On 2014-02-06 00:40:51 +0000, Christophe Gisquet wrote:
> For the callable function (as opposed to the inline one):
> C SSE SSE2 SSE4
> Win32: 47 42 29 26
> Win64: 30 33 25 23
> The SSE version is neither compiled nor set for 64bits.
That are cpu cycles?
> When the proper compile macros are set (e.g. ARCH_X86_64 or HAVE_SSEx),
> the macro reverts to use the inline function.

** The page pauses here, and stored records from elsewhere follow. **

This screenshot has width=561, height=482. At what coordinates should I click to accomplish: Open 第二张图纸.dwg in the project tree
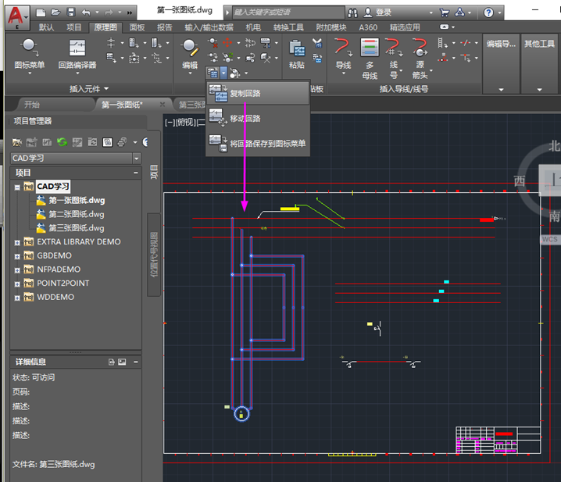[76, 214]
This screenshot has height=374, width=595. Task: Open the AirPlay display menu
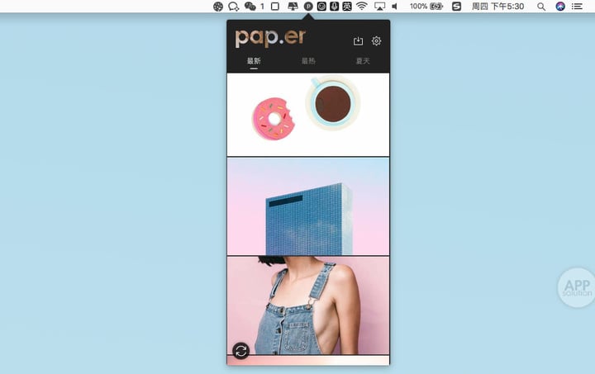point(379,7)
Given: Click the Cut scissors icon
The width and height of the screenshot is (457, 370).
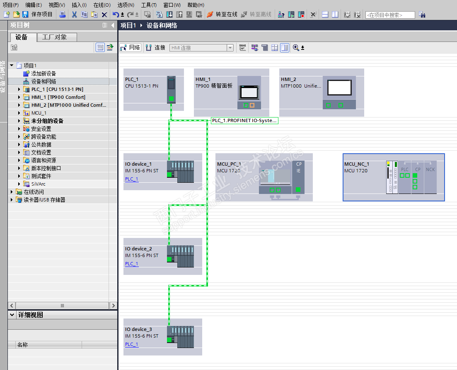Looking at the screenshot, I should pyautogui.click(x=74, y=15).
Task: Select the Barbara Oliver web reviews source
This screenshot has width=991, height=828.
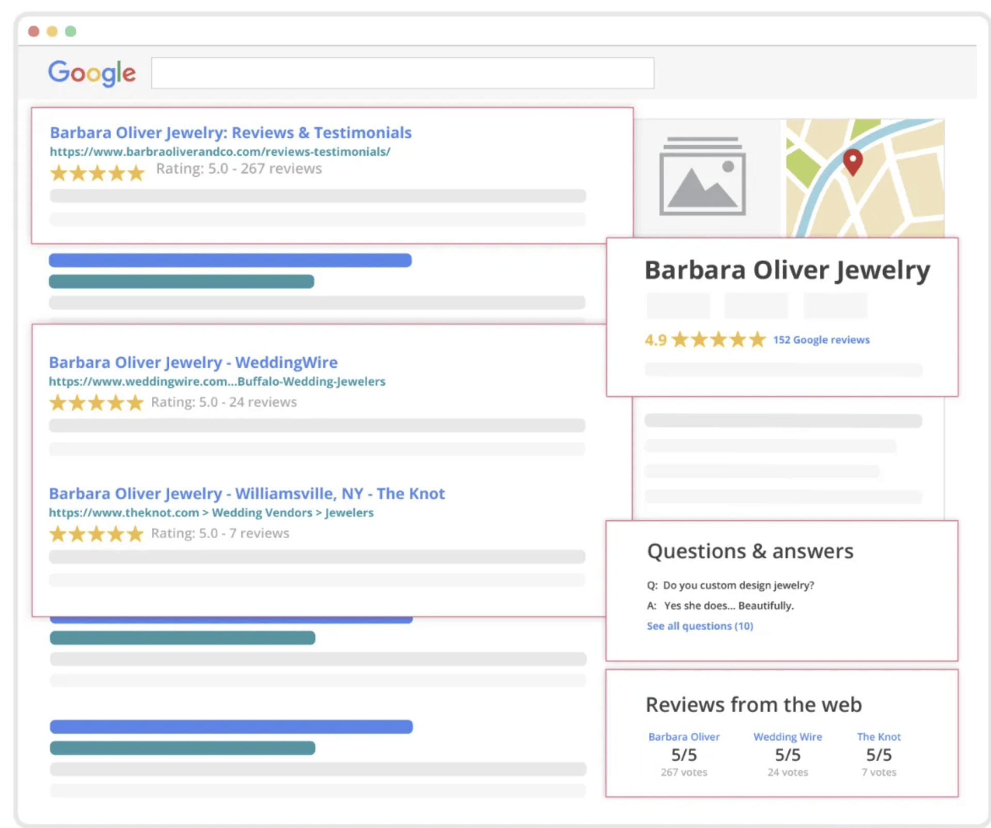Action: pyautogui.click(x=684, y=737)
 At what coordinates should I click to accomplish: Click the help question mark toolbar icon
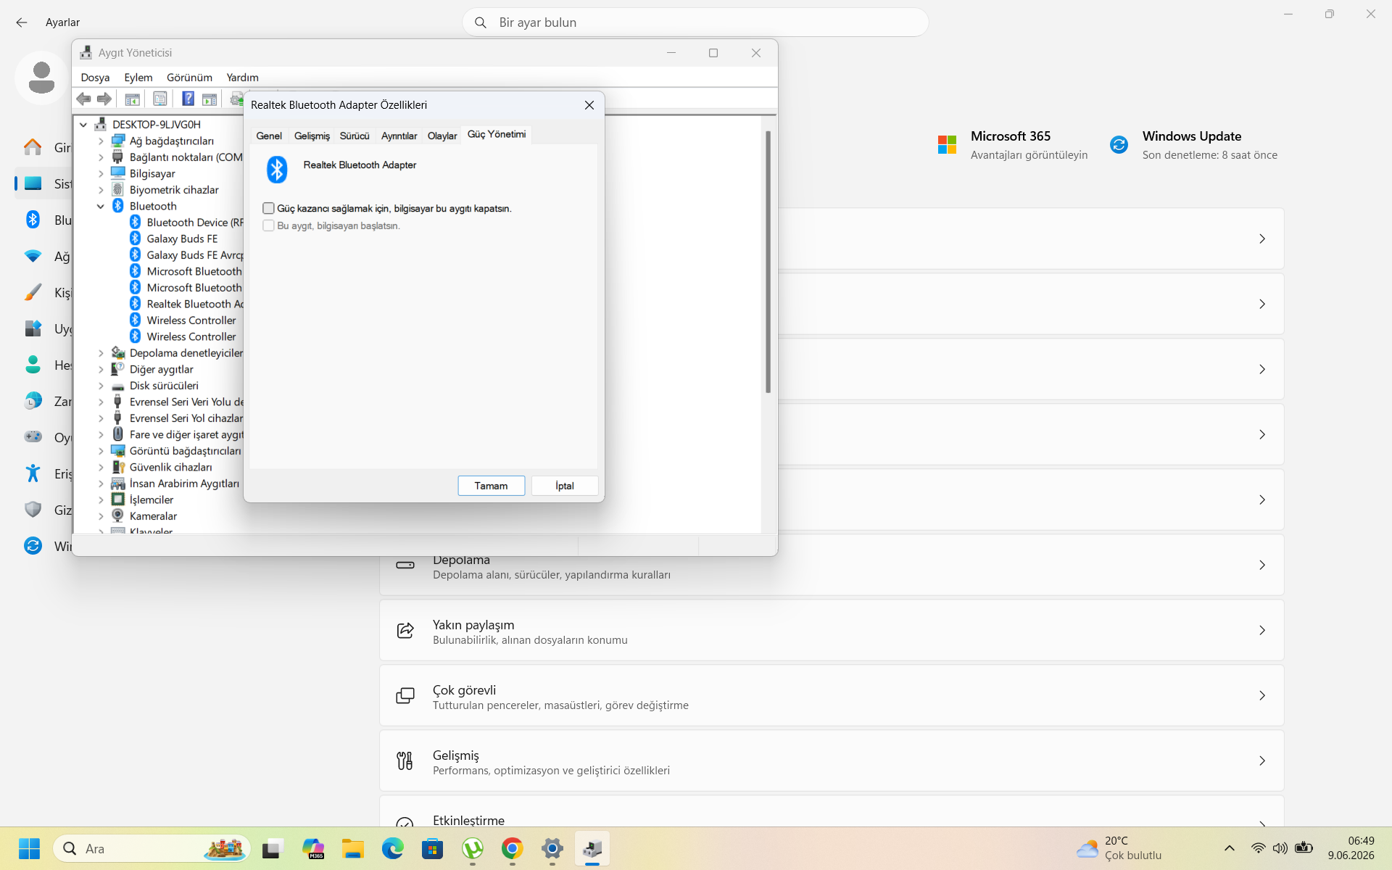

No use of ARCH_X86_64 and HAVE_SSEx_INLINE unfortunately doesn't work
that way.
> ---
> libavcodec/dcadec.c | 3 ++
> libavcodec/dcadsp.c | 1 +
> libavcodec/dcadsp.h | 1 +
> libavcodec/x86/Makefile | 2 +
> libavcodec/x86/dca.h | 56 +++++++++++++++++++++++++++
> libavcodec/x86/dcadsp.asm | 90
> ++++++++++++++++++++++++++++++++++++++++++++
> libavcodec/x86/dcadsp_init.c | 47 +++++++++++++++++++++++
> 7 files changed, 200 insertions(+)
> create mode 100644 libavcodec/x86/dca.h
> create mode 100644 libavcodec/x86/dcadsp.asm
> create mode 100644 libavcodec/x86/dcadsp_init.c
>
> diff --git a/libavcodec/dcadec.c b/libavcodec/dcadec.c
> index a3ca02c..c6d9be8 100644
> --- a/libavcodec/dcadec.c
> +++ b/libavcodec/dcadec.c
> @@ -50,6 +50,9 @@
> #if ARCH_ARM
> # include "arm/dca.h"
> #endif
> +#if ARCH_X86
> +# include "x86/dca.h"
> +#endif
>
> //#define TRACE
>
> diff --git a/libavcodec/dcadsp.c b/libavcodec/dcadsp.c
> index b984864..148f6dd 100644
> --- a/libavcodec/dcadsp.c
> +++ b/libavcodec/dcadsp.c
> @@ -88,4 +88,5 @@ av_cold void ff_dcadsp_init(DCADSPContext *s)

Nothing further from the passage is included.